On 29/10/12 21:55, Jane Darnell wrote:
Thanks for clearing that up! I was wondering how it
was possible (and of
course was worried that maybe others were seeing undesirable languages).
I'm happy to do that. Things should "just work", but if they don't,
worth digging trying to find out the reason for the alleged misbehavior.
In this case your language preferences were a bit illogical, since you
prefered US English to Dutch but then any kind of English less than
that. As a general rule, I don't think it makes much sense to have a
completely different language with a weight which places it in the midst
of the preference for different variants of one language family.
There are some cases where it could made sense, if the first variant is
very different than the language specified by the generic tag. But en-us
and en is not such case.
I started logging accept-language pairs this morning, as well as the
language on which the survey was shown to them. In most cases it is what
should have been done from looking at the whole accept-language,
headers. I haven't seen other "shuffled" requests, but I see a number of
requests done for a language tag (en-za, fr-FR, es-ES, es-CL, es-mx...)
which don't include the parent tag. So the language choice algorithm,
not being able to match to any accepted language, ends up showing it in
English as last resort.
In most cases, the link followed from Wikimedia Commons based on the
local language has fixed this problem.
I will add another check of partial strings to cover those cases.

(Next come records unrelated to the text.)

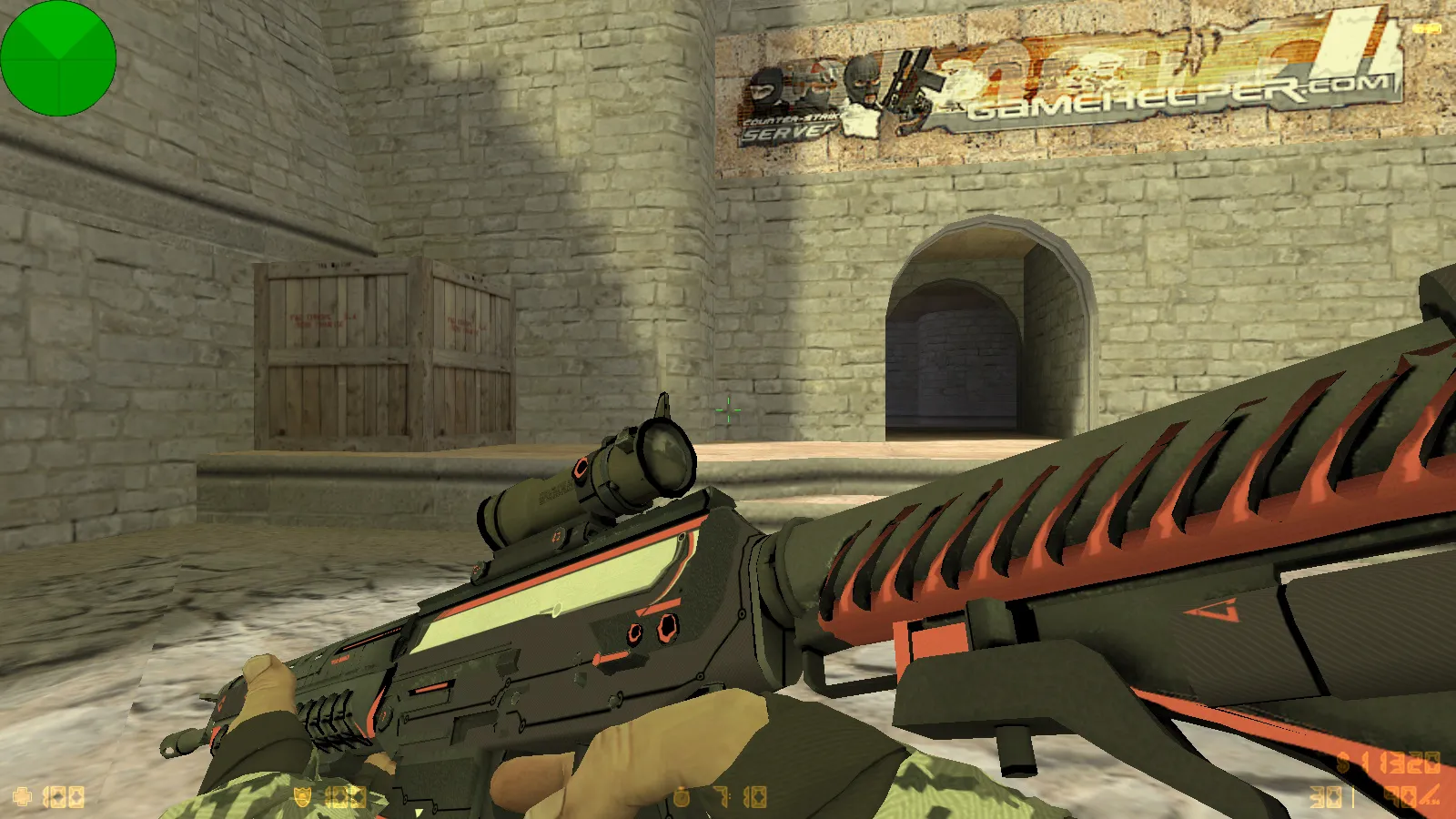1456x819 pixels.
Task: Click the dollar sign money icon
Action: coord(1341,762)
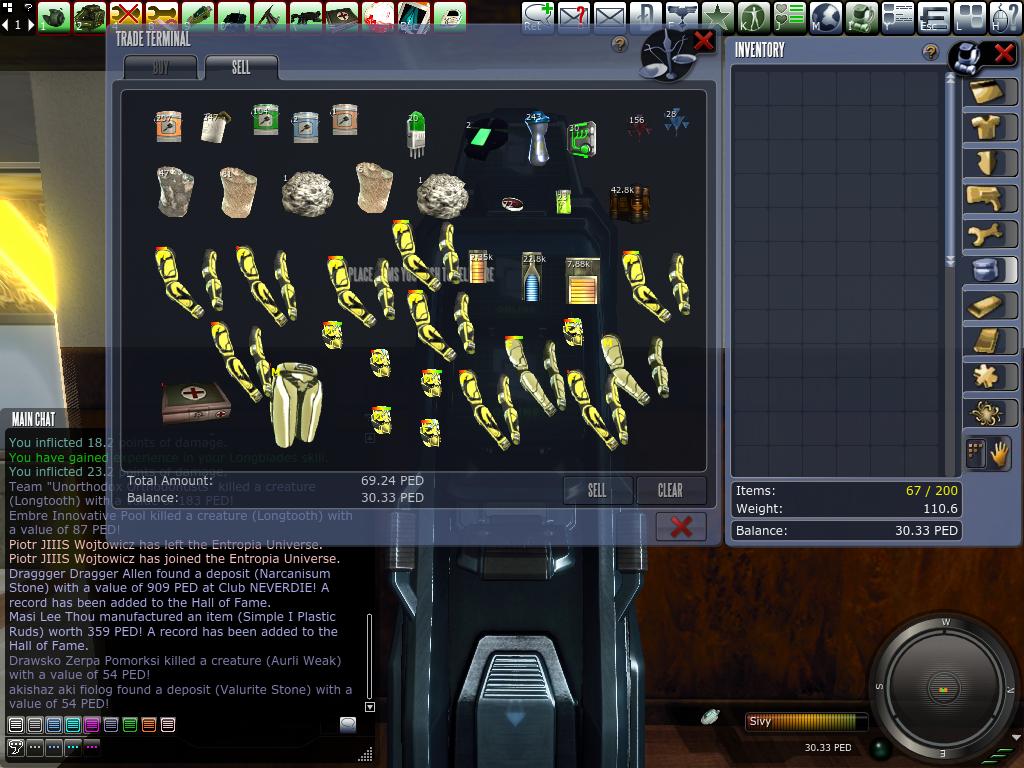This screenshot has height=768, width=1024.
Task: Open the clothing category in inventory
Action: [x=990, y=127]
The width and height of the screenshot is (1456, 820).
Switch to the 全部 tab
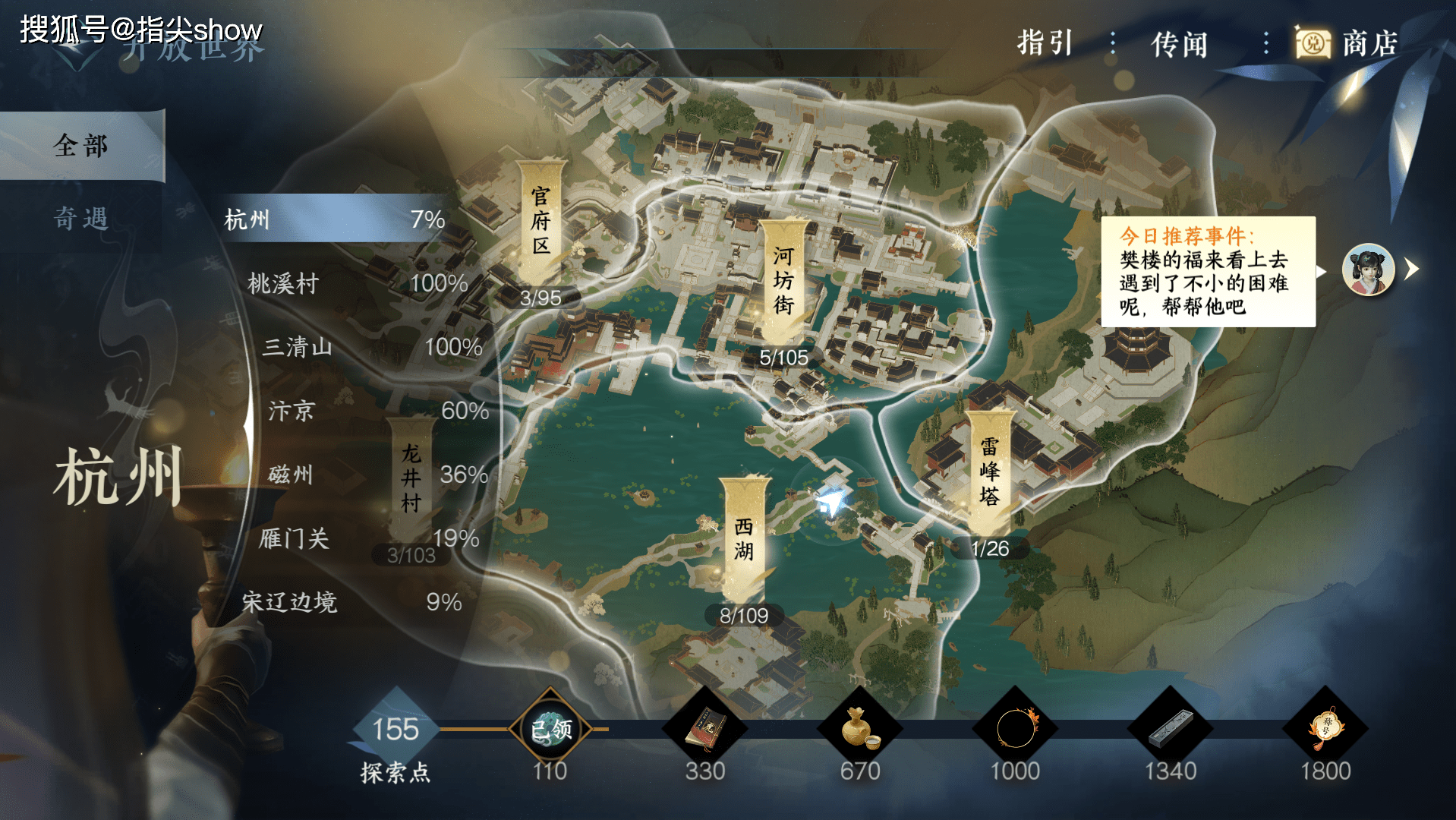(x=81, y=145)
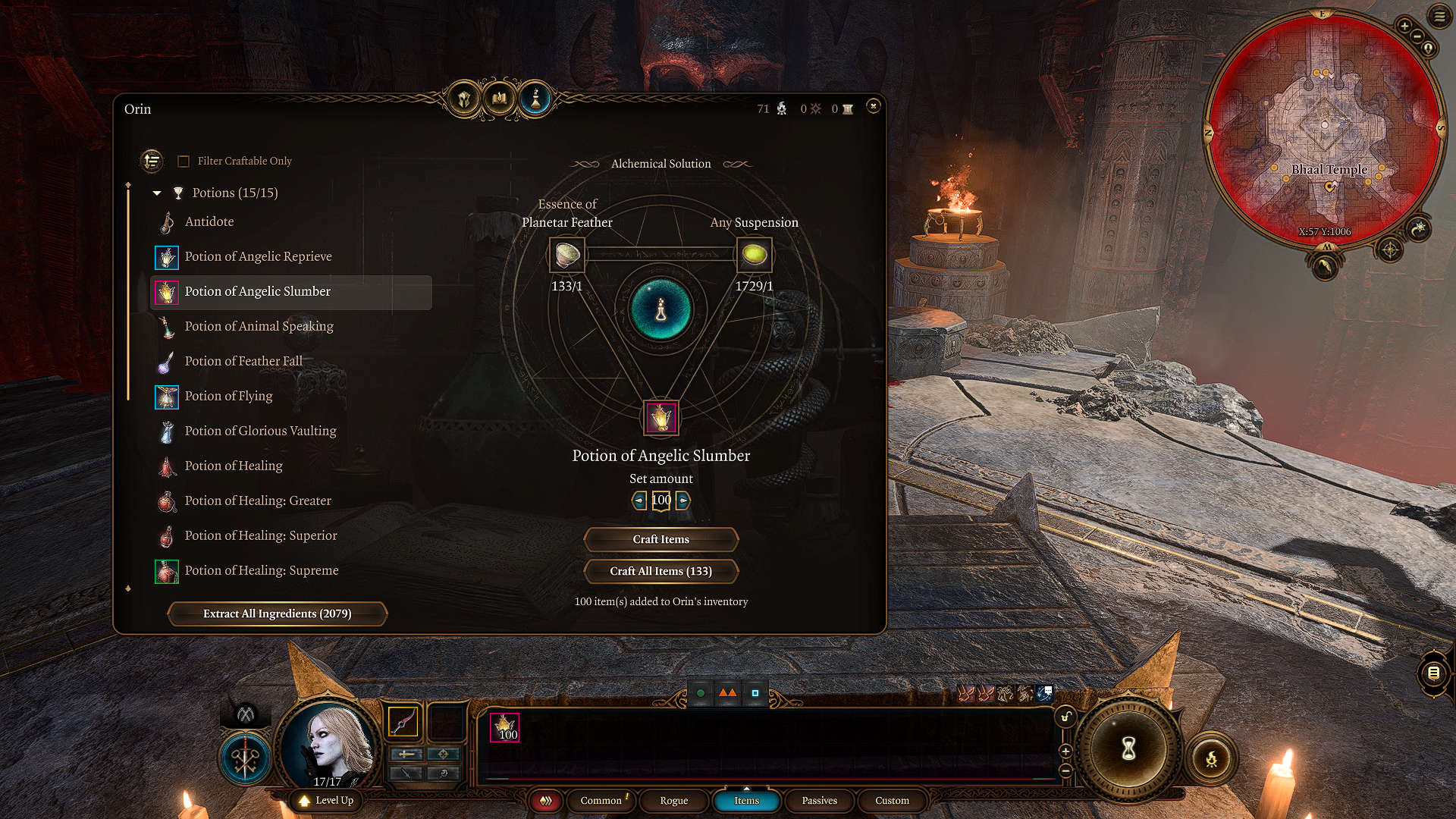Screen dimensions: 1456x819
Task: Extract All Ingredients from inventory
Action: click(x=277, y=613)
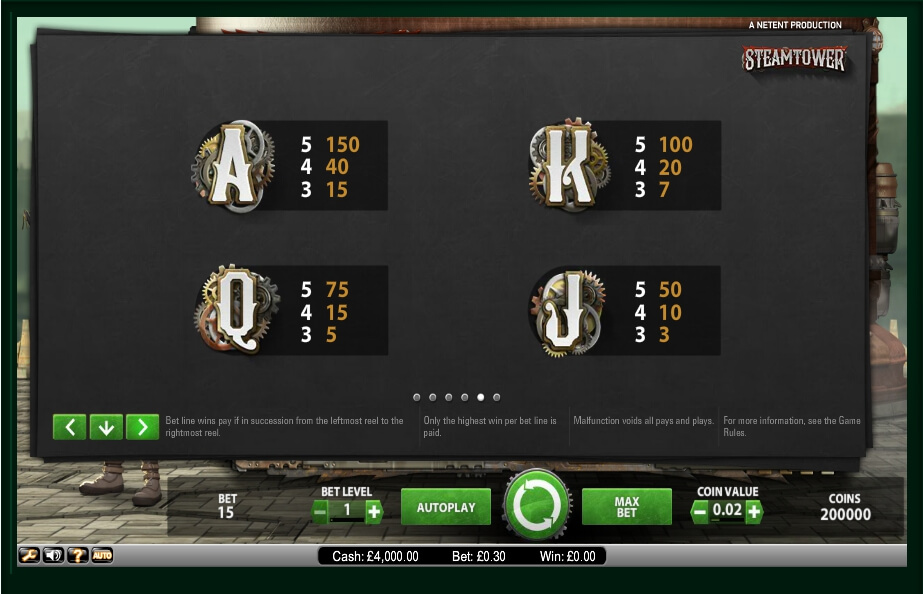The image size is (923, 594).
Task: Open game settings via the wrench icon
Action: tap(29, 555)
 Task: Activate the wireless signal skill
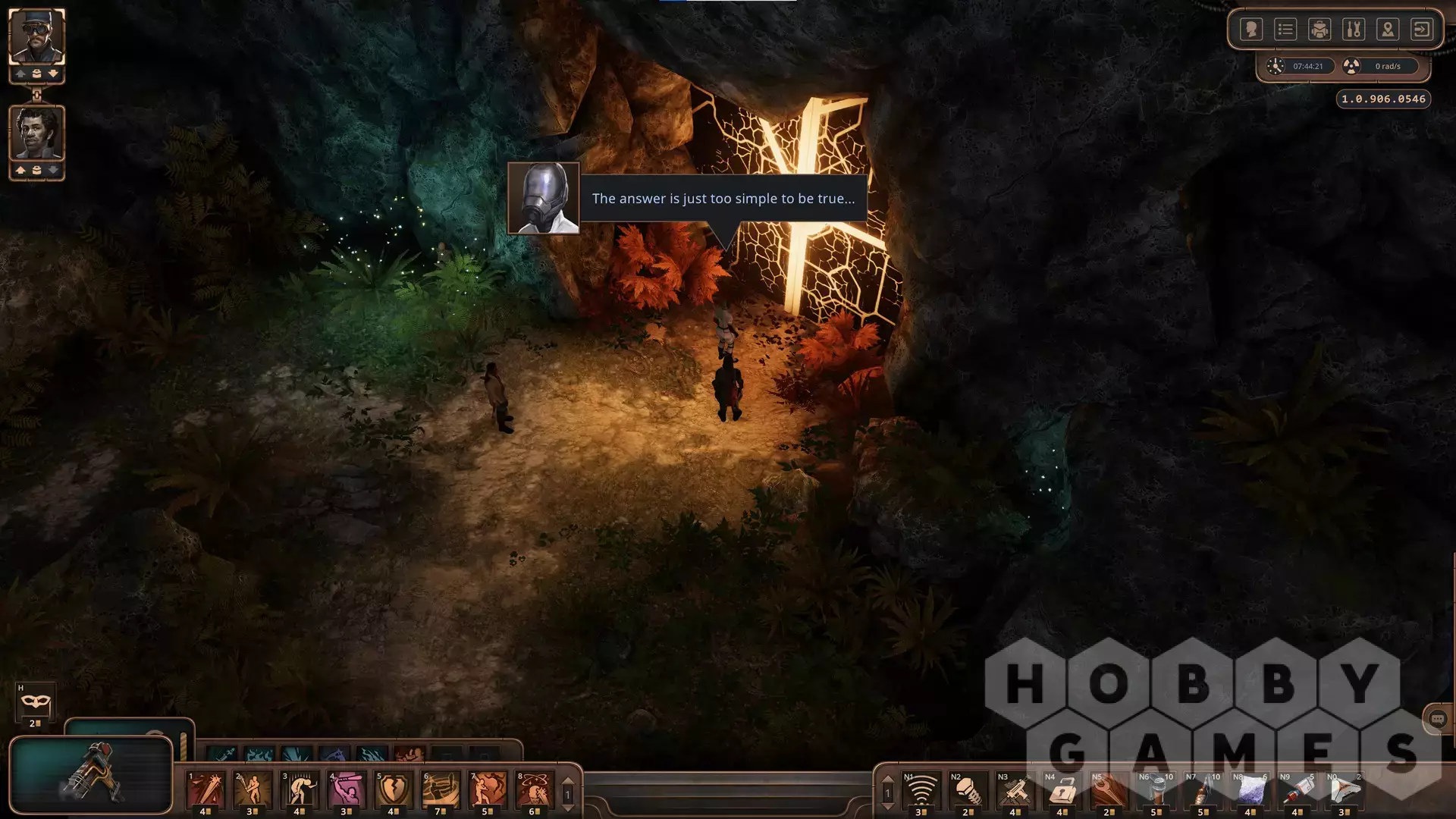coord(921,790)
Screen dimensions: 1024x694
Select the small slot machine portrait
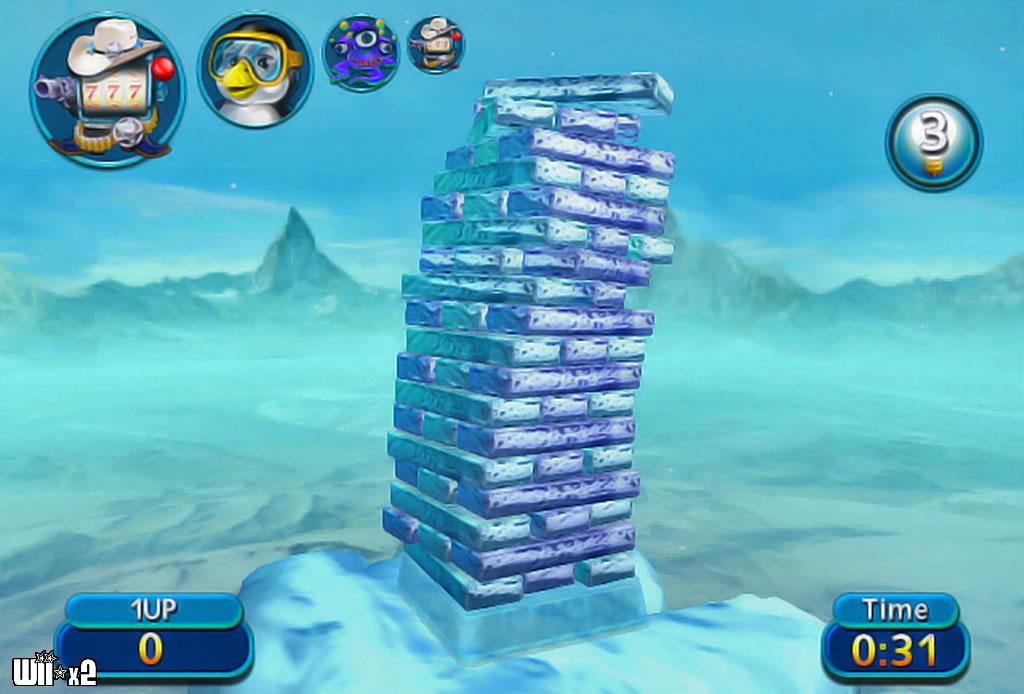436,45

But
it's the User Agent task to instruct the user to make sane decisions,
not the application.
From section 14.4 of rfc2616 :
Note: When making the choice of linguistic preference available to
the user, we remind implementors of the fact that users are not
familiar with the details of language matching as described above,
and should provide appropriate guidance. As an example, users
might assume that on selecting "en-gb", they will be served any
kind of English document if British English is not available. A
user agent might suggest in such a case to add "en" to get the
best matching behavior.
There's some buggy browser out there regarding this. It is very unlikely
that so many users misconfigured their browser in this way.
I have added some more logging code and I'll try to catch the guilty UAs.
PS: We are at 1254 answers!